Aber das DW entwickelte sich, wurde größer und übernahm viele neue Aufgaben. Schon lange bevor wir eine GmbH wurden, wurde es wirtschaftlicher. In vielen Bereichen wurden Leistungsbeschreibungen erstellt und die früher noch vorhandenen Pauschalförderungen der Kostenträger gingen immer mehr in stundenweisen Abrechnungen über, eine Umstellung für so manche/n Sozialarbeiter:in.

Das Wachstum brachte auch strukturelle Änderungen mit sich: Teamleitungen (später Einrichtungsleitung genannt) wurden eingeführt, gemeinsame Zieleklausuren und Zielvereinbarungen etabliert. Hier wurde anfänglich noch um jedes Wort gefeilscht, heute ein normales Mittel, um das DW zu führen.

Ich habe im Laufe der Jahre viele Aufgaben und Funktionen übernommen: Stadtteilarbeiter, Schuldnerberater, MAV-Vorsitzender, Vorstand Fachverband, Bereichsleiter, Einrichtungsleiter und manchmal „Mädchen für alles“ – es war nie langweilig!

Besonders spannend war für mich die Zeit in der Schuldnerberatung als die Insolvenzordnung neu eingeführt wurde und viele Menschen erstmals die Chance hatten, sich auf dieser Grundlage zu entschulden. Hier von der ersten Stunde an den Prozess zu begleiten, Einfluss auf die Gesetzgebung zu haben und Grundlagen mit zu erarbeiten waren schon ein besondere Highlights für mich – so etwas kommt so nicht oft vor.

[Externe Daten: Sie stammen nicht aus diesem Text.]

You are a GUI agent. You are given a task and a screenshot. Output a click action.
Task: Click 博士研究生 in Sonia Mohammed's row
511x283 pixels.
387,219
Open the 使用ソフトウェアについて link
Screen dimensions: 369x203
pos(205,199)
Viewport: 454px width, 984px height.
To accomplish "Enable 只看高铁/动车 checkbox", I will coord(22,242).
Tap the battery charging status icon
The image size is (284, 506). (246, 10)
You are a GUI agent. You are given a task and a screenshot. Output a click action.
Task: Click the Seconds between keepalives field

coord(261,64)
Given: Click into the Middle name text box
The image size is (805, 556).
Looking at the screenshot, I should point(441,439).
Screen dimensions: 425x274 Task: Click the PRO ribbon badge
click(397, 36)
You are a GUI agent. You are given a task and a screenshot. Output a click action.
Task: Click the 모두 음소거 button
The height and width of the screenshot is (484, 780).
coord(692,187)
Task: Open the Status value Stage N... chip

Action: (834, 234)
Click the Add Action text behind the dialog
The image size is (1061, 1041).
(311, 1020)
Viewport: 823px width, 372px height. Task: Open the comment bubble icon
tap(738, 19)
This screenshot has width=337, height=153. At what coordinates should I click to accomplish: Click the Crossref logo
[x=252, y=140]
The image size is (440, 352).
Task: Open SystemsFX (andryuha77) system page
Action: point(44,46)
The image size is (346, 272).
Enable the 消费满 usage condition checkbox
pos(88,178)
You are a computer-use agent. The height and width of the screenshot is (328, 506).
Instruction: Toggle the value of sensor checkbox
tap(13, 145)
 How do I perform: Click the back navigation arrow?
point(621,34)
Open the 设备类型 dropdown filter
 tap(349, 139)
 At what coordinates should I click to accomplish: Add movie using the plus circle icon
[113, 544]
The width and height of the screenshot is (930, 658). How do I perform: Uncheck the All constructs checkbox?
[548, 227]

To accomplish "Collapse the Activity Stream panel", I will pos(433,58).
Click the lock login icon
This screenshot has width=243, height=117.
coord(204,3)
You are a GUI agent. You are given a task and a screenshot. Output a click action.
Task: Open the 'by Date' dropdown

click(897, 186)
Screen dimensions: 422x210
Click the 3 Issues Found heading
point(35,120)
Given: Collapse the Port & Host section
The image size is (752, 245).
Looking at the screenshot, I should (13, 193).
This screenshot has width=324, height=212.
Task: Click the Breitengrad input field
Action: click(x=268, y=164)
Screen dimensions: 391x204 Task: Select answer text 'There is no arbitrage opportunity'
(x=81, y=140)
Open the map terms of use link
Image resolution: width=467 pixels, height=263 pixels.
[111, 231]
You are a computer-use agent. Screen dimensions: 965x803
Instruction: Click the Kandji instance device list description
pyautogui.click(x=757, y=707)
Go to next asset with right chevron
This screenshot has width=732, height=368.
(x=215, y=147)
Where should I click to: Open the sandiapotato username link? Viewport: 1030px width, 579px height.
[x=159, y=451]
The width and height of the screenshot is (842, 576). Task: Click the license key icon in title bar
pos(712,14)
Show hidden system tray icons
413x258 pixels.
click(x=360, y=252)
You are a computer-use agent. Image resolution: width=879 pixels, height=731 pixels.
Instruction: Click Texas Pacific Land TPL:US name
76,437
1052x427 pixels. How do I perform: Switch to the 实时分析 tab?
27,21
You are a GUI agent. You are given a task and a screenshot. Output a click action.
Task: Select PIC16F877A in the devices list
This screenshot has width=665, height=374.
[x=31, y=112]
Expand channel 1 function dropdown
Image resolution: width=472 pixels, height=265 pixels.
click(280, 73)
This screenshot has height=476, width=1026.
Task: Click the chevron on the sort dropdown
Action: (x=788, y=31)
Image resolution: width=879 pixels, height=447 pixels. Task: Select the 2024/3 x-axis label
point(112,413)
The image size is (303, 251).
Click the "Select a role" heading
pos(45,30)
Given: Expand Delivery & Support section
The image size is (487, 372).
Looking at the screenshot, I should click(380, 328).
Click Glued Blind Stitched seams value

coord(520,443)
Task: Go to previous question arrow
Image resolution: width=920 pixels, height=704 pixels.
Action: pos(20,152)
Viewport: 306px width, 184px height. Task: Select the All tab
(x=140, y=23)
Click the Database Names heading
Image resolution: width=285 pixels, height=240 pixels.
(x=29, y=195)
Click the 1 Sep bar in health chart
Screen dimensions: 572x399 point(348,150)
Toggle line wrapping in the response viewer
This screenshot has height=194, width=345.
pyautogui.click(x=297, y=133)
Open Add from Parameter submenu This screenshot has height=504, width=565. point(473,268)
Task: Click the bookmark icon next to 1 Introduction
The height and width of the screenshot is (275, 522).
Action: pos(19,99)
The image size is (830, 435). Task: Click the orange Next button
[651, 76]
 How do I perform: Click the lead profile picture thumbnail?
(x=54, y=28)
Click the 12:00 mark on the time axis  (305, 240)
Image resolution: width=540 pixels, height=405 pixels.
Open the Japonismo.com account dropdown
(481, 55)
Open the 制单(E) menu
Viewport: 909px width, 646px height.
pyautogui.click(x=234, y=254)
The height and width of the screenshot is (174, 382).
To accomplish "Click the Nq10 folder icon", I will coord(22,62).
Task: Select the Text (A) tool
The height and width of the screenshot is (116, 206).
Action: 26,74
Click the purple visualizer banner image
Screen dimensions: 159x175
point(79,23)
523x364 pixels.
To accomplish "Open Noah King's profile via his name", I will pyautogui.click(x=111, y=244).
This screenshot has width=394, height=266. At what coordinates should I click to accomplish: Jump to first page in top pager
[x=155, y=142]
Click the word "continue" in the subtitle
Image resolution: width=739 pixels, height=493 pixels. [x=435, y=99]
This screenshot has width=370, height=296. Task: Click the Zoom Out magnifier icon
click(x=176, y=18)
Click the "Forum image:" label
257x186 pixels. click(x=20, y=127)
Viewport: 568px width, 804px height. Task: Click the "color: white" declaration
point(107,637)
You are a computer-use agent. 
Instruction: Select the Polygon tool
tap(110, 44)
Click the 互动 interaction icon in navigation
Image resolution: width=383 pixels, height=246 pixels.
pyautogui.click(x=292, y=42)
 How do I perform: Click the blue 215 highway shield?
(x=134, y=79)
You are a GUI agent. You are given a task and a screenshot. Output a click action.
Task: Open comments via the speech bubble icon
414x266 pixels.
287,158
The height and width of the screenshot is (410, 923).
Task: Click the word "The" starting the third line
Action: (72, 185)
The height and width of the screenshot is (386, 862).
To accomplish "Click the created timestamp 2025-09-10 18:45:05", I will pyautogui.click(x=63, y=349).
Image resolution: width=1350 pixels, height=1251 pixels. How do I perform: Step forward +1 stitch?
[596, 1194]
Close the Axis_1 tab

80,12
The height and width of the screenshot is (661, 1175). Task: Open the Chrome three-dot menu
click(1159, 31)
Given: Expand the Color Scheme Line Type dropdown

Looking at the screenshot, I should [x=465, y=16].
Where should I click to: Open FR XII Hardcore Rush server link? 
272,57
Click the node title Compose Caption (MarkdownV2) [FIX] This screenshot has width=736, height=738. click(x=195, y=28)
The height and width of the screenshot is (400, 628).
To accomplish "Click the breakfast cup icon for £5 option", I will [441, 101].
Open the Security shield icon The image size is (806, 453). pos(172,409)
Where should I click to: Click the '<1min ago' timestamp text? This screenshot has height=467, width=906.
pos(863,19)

Was bleibt ist der Rückblick auf fast 38 Berufsjahre in der Diakonie, viele interessante in- und externe Netzwerkpartner:innnen und Kolleg:innen und die Erkenntnis, dass es trotz Hektik und vieler Aufgaben wichtig ist, mit Gelassenheit an die Arbeit zu gehen und dass man viel erreichen kann, wenn man über den Tellerrand schaut und dort nicht nur die „wichtigen Leute“ wahrnimmt.

Ich freue mich auf meinen neuen Lebensabschnitt und werde sicherlich nicht an Langeweile sterben. Auch bisher habe ich mich in meinem privaten Umfeld engagiert und hier gibt es immer noch Aufgaben, die ich weiterhin angehen kann. Und dafür mehr Zeit zu haben und dann noch die ein oder andere Reise zu unternehmen, ein paar Bücher zu lesen und es mir gut gehen zu lassen ist sicherlich nicht schlecht für mich.